Pretty incredible stuff.

And finally, it’s time to add a summarizer. Now, I already had this feature prior to using DSPy but it felt a natural fit to move the existing prompt into DSPy’s control.

  
class Summarizer(dspy.Signature):
chunks: list[str] = dspy.InputField(desc="chunks from call transcripts between sellers and prospects")
query: str = dspy.InputField(desc="query from a user")
summary: str = dspy.OutputField(desc="answer to the user's query based on provided chunks. Attribute quotes using customer's name and transcript ids when possible.")
summarizer = dspy.ChainOfThought(Summarizer)
(Note this output is based on synthetic data)
print(response.reasoning)
> """The provided chunks indicate that the customers are using several
integrations in their data workflows. Specifically, they mentioned using
Snowflake as their data warehouse, dbt for data transformation, and Celery for
orchestrating workflows. Additionally, they are retrieving data from
third-party APIs and sometimes writing to PostgreSQL before syncing to
Snowflake. These integrations are crucial for their data ingestion and
processing pipelines."""
print(response.summary)
> """The main integrations used by the customers include Snowflake as their data
warehouse, dbt for data transformation, and Celery for orchestrating
workflows. They also retrieve data from third-party APIs and occasionally
write to PostgreSQL before syncing to Snowflake."""

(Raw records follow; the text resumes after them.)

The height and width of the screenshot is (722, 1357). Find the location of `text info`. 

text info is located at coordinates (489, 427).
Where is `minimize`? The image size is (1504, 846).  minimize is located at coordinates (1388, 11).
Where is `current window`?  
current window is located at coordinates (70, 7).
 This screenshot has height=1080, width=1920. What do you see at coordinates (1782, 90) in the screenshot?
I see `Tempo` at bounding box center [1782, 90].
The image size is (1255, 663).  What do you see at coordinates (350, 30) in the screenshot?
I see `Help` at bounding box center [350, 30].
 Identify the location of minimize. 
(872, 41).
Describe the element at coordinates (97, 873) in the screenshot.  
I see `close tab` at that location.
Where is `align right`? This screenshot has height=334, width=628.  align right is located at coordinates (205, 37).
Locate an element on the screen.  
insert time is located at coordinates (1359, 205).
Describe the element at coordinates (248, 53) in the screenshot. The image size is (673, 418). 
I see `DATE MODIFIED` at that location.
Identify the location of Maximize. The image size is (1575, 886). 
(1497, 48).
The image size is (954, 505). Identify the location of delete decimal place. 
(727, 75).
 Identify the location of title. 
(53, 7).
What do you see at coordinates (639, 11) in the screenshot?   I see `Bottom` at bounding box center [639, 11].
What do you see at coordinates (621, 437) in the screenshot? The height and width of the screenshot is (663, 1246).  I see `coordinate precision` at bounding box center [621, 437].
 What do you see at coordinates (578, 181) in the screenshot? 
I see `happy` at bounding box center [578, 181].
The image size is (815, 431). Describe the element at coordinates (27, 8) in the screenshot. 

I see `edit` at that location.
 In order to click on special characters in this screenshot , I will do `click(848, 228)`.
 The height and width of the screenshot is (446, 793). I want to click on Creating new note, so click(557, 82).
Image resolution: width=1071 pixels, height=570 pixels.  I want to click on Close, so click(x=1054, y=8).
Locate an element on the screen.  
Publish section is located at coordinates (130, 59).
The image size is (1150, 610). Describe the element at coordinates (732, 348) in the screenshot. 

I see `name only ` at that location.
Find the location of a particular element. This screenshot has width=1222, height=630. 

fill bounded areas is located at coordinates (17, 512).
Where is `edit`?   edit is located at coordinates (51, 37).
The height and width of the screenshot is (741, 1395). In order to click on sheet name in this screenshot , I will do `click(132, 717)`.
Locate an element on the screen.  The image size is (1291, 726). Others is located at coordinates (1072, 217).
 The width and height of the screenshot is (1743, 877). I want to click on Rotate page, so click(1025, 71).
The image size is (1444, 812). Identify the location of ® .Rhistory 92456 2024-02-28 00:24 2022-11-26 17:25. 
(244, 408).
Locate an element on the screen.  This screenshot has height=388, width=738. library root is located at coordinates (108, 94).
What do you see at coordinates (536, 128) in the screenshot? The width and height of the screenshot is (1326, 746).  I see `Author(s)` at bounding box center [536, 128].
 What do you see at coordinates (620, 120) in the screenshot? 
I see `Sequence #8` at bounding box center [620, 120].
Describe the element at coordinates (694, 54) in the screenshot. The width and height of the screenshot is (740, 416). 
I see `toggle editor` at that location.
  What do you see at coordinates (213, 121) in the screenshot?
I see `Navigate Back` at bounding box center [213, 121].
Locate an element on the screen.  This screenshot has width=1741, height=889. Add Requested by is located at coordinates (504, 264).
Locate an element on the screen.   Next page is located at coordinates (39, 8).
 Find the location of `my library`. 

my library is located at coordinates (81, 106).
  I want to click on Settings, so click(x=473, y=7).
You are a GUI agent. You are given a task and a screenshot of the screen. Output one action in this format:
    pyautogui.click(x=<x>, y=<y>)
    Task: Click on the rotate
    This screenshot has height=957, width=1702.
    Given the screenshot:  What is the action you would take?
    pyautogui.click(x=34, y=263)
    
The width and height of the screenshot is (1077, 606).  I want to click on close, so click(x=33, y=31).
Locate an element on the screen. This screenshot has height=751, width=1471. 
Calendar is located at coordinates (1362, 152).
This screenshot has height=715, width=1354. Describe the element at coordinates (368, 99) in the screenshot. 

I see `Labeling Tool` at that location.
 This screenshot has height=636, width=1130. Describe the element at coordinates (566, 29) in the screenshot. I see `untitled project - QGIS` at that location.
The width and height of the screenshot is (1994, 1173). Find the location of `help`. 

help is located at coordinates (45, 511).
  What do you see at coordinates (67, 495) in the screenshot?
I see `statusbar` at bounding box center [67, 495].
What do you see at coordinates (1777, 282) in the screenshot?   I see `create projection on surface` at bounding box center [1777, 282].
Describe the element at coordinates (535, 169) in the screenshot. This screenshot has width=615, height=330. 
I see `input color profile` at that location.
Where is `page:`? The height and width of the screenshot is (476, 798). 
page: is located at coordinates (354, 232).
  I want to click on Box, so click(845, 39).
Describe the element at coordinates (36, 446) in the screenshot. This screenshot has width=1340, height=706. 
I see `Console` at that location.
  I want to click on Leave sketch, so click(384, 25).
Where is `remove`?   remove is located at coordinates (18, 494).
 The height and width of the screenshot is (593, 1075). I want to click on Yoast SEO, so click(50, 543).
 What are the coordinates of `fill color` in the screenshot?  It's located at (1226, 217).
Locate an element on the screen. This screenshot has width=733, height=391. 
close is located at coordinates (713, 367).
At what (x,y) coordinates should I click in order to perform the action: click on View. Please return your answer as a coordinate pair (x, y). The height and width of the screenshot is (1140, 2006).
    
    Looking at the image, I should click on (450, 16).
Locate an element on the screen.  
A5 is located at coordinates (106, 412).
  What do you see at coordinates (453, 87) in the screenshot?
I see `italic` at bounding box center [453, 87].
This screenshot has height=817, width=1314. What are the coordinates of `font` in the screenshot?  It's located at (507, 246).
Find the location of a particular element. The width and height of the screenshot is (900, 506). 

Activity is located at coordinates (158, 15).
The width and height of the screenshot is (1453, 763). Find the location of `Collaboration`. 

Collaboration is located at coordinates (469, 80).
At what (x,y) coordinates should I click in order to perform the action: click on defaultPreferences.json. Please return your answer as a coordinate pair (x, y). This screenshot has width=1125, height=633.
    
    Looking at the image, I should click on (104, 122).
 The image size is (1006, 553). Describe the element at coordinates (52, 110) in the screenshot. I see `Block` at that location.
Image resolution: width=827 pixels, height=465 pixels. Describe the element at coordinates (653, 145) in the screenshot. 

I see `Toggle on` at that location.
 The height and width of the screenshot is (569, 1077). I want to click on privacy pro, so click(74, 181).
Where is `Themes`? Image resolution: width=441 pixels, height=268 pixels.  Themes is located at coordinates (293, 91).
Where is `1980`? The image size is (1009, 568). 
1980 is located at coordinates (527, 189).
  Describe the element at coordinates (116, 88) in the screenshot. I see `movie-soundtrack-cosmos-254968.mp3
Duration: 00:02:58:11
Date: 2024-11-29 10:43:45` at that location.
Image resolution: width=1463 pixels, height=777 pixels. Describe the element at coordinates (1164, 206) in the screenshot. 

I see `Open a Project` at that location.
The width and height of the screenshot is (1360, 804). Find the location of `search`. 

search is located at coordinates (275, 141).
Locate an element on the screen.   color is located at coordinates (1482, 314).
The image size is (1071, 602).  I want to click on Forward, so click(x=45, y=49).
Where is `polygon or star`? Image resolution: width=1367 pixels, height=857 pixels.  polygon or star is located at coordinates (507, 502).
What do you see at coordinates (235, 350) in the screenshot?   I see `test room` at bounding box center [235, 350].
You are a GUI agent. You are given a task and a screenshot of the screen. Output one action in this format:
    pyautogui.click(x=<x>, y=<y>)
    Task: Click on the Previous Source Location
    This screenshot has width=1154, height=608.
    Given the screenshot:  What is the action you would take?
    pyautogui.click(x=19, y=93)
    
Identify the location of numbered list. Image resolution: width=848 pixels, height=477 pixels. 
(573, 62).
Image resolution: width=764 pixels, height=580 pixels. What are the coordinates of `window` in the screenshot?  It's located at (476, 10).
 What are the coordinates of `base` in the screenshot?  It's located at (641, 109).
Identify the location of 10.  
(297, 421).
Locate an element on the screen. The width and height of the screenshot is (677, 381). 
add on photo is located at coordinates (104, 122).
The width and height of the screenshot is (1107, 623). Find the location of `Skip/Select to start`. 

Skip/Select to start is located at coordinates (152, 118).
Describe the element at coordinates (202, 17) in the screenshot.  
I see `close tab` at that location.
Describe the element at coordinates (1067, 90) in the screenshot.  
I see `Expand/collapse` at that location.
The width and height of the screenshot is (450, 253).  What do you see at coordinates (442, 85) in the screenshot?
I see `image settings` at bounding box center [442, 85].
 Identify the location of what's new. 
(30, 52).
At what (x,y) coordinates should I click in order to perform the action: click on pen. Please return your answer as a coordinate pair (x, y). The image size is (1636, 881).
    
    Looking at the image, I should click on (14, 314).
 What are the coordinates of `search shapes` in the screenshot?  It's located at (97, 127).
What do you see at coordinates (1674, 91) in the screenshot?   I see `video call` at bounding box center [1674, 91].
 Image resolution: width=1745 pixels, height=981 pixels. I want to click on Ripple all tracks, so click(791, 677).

Here’s the overall flow of the application in its current state:

DSPyGemini (LLM)OpenAI (Embeddings)Postgres (pgvector)API (/api/query)UserDSPyGemini (LLM)OpenAI (Embeddings)Postgres (pgvector)API (/api/query)Userloop[For each expanded query]Query + optional filtersRewrite user query as a list of expanded queriesCreate query embeddingVector similarity search (RECALL_TOP_K)Pool best candidate chunks across expansionsFetch chunk contentsRerank based on user queryBalance per conversation and select final contextGenerate summary query for GeminiGenerate answer with citationsPersist query + metricsAnswer + chunks_used + transcripts_referenced

Wrapping Up

This was a short introduction to using DSPy for building the foundations of LLM-based applications in a more declarative way. This is just scratching the surface, and the real power of DSPy will come once evaluations and optimizations come into play. But even without those features, DSPy offers a powerful way for quickly building and iterating on applications in a way that makes coding with LLMs feel more like software engineering again.